→ **REQUIREMENT**: Nothing but the lines from the one containing "Where should I click to: Open" through the last line of the data below should be returned, each exactly as it stands, pictures excluded.

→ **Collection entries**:
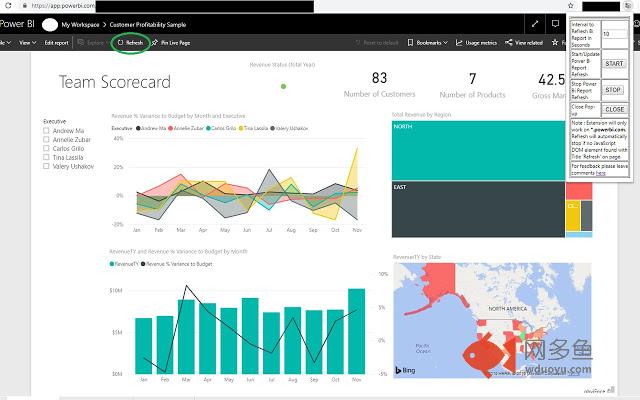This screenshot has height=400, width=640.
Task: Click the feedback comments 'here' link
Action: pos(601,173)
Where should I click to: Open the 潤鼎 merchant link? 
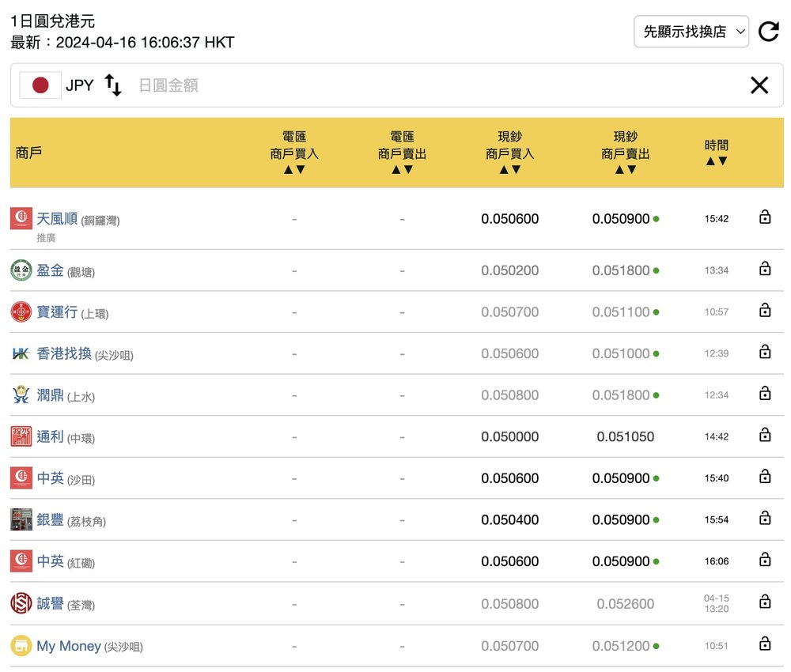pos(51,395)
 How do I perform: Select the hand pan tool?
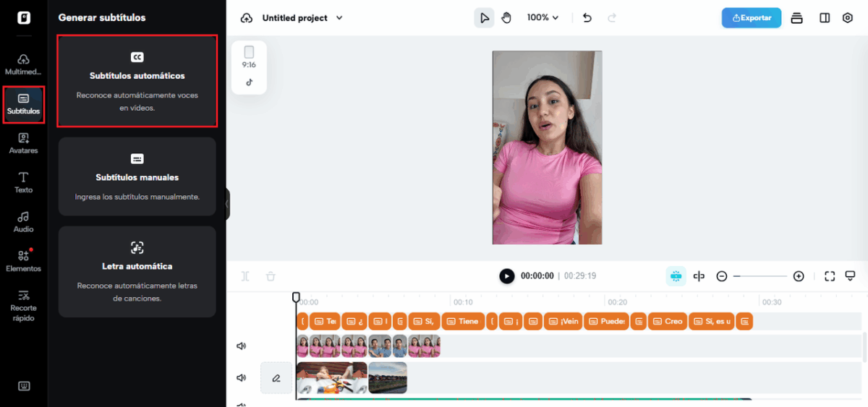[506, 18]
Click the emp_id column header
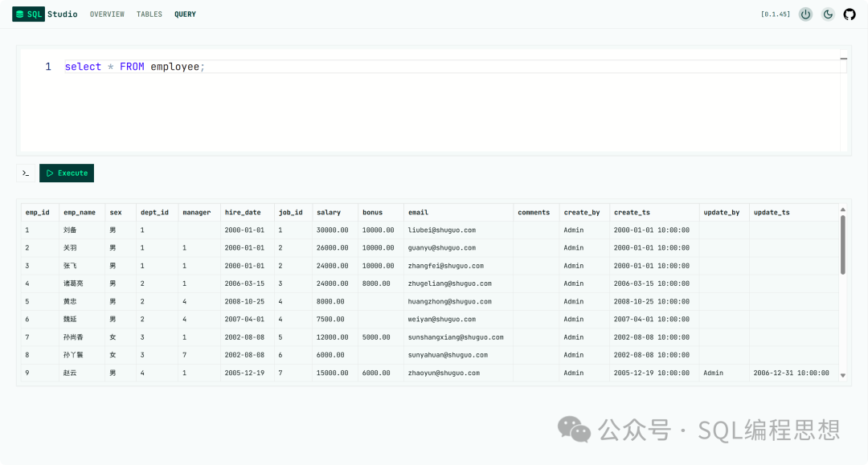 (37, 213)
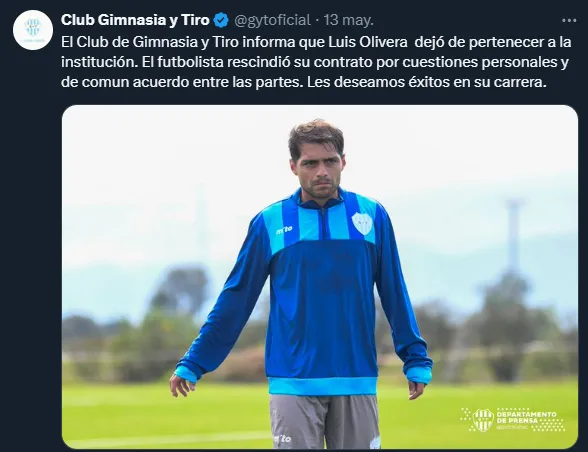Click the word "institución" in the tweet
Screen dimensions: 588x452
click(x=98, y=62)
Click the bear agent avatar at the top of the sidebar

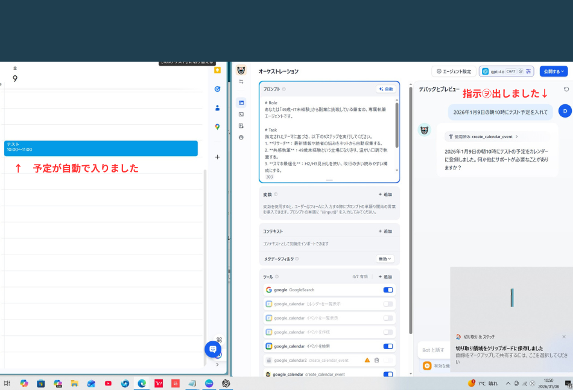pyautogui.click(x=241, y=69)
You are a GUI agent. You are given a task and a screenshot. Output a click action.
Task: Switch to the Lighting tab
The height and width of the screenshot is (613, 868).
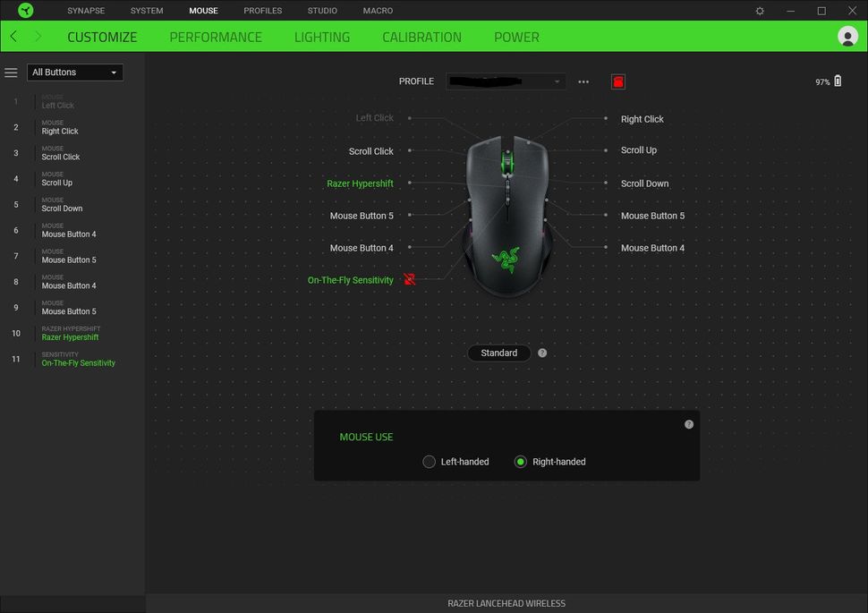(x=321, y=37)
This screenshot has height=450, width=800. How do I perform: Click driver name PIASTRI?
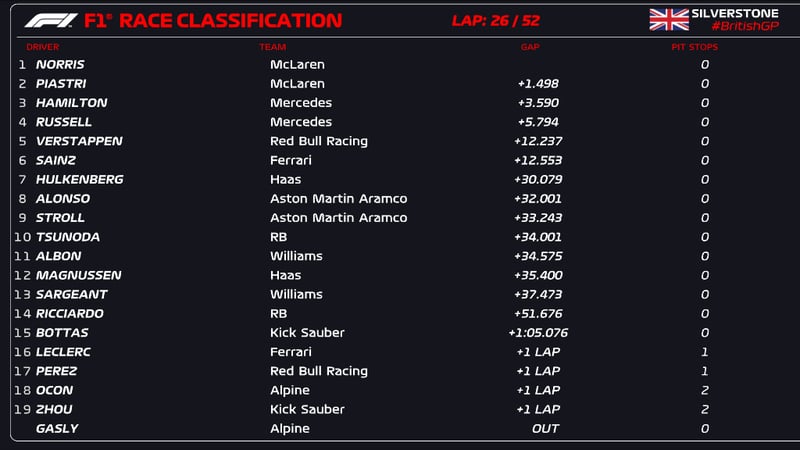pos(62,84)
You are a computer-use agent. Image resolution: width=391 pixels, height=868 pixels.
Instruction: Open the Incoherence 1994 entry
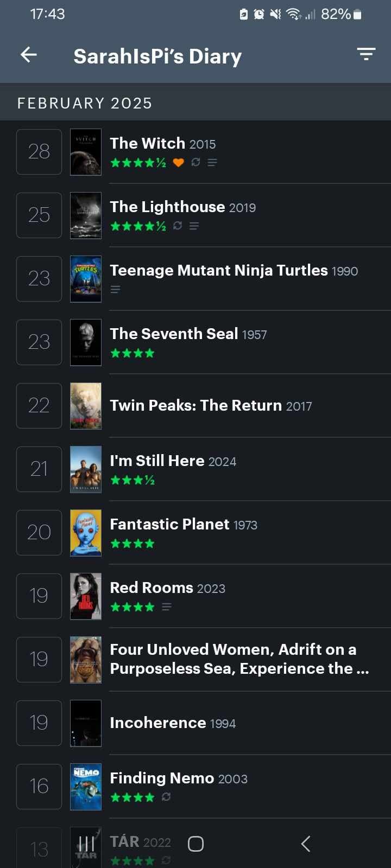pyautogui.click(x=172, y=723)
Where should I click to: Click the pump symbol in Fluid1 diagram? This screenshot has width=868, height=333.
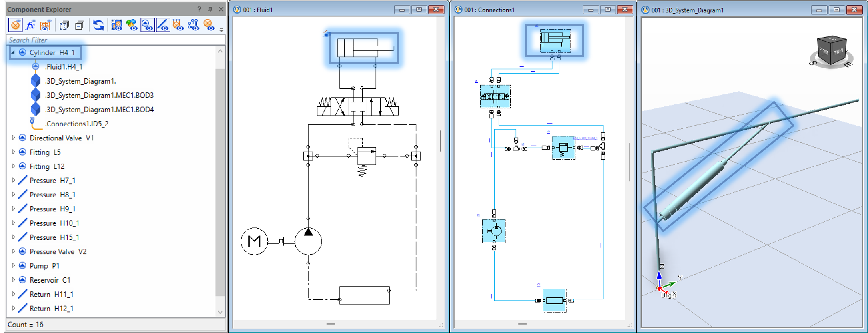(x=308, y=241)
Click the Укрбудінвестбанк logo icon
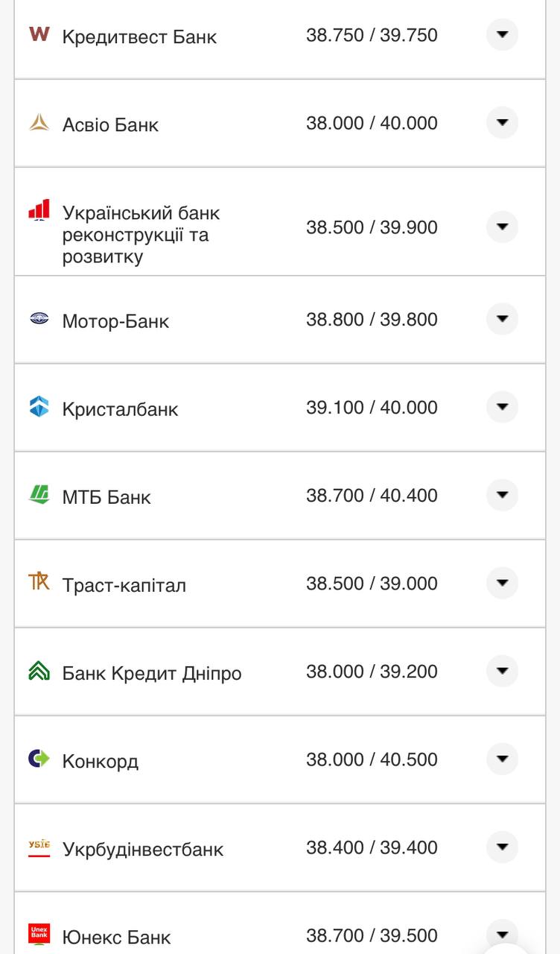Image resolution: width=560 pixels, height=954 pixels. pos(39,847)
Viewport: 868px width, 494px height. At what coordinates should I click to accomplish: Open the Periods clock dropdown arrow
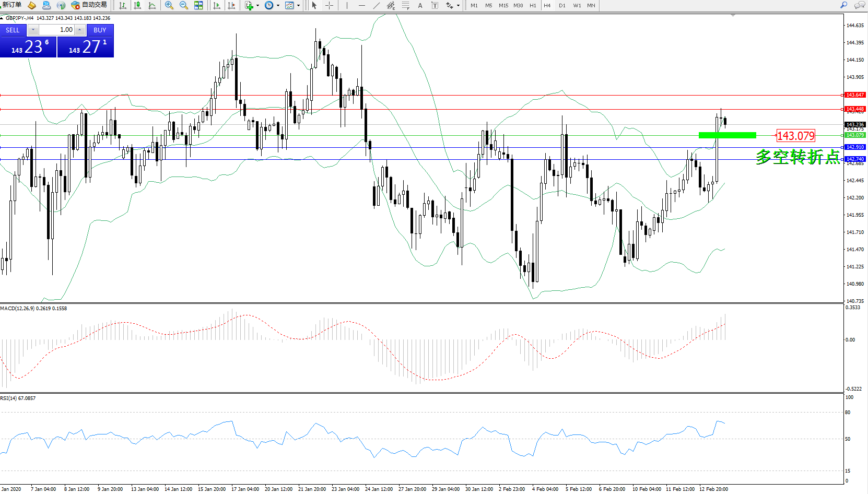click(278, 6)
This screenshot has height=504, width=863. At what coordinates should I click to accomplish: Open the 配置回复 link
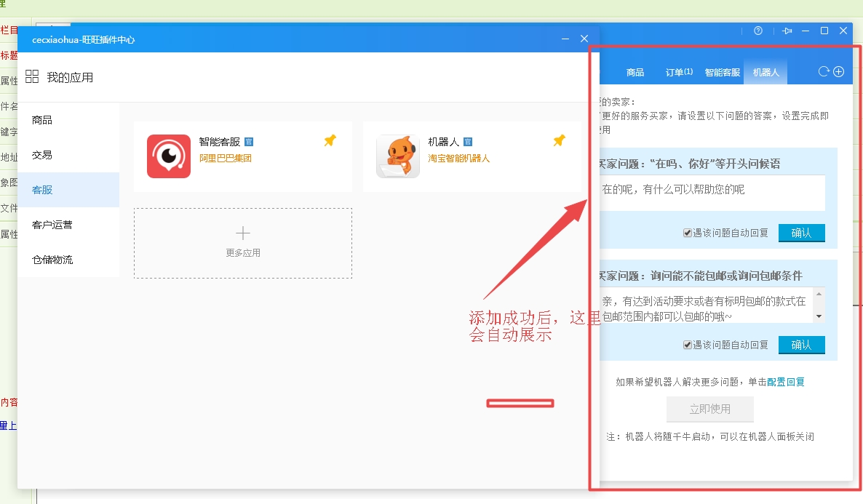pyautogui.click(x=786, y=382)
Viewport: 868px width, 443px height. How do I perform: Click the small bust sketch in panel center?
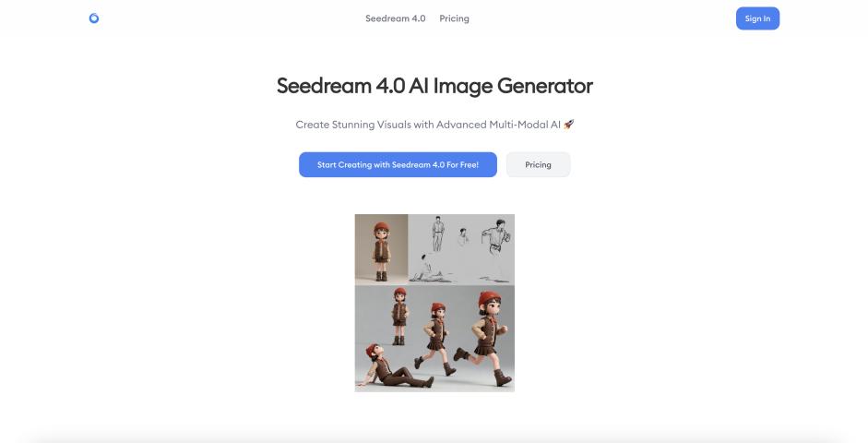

→ **WRITTEN ANSWER**:
Where should I click to: Open the 潤鼎 merchant link? 
pos(51,395)
 How do I perform: Select the hand pan tool?
[506, 18]
Click the emp_id column header
 (37, 213)
Click the word "institución" in the tweet
Screen dimensions: 588x452
click(x=98, y=62)
Click the bear agent avatar at the top of the sidebar

pyautogui.click(x=241, y=69)
You are a GUI agent. You are given a task and a screenshot. Output a click action.
Task: Switch to the Lighting tab
The height and width of the screenshot is (613, 868).
(x=321, y=37)
This screenshot has height=450, width=800. How do I perform: Click driver name PIASTRI?
pos(62,84)
You are a computer-use agent. Image resolution: width=391 pixels, height=868 pixels.
Instruction: Open the Incoherence 1994 entry
pyautogui.click(x=172, y=723)
Where should I click to: Click the pump symbol in Fluid1 diagram? This screenshot has width=868, height=333.
(x=308, y=241)
Click the Укрбудінвестбанк logo icon
Image resolution: width=560 pixels, height=954 pixels. pos(39,847)
Viewport: 868px width, 494px height. At what coordinates should I click to accomplish: Open the Periods clock dropdown arrow
click(278, 6)
This screenshot has height=504, width=863. At what coordinates should I click to accomplish: Open the 配置回复 link
pyautogui.click(x=786, y=382)
Viewport: 868px width, 443px height. How do I perform: Click the small bust sketch in panel center?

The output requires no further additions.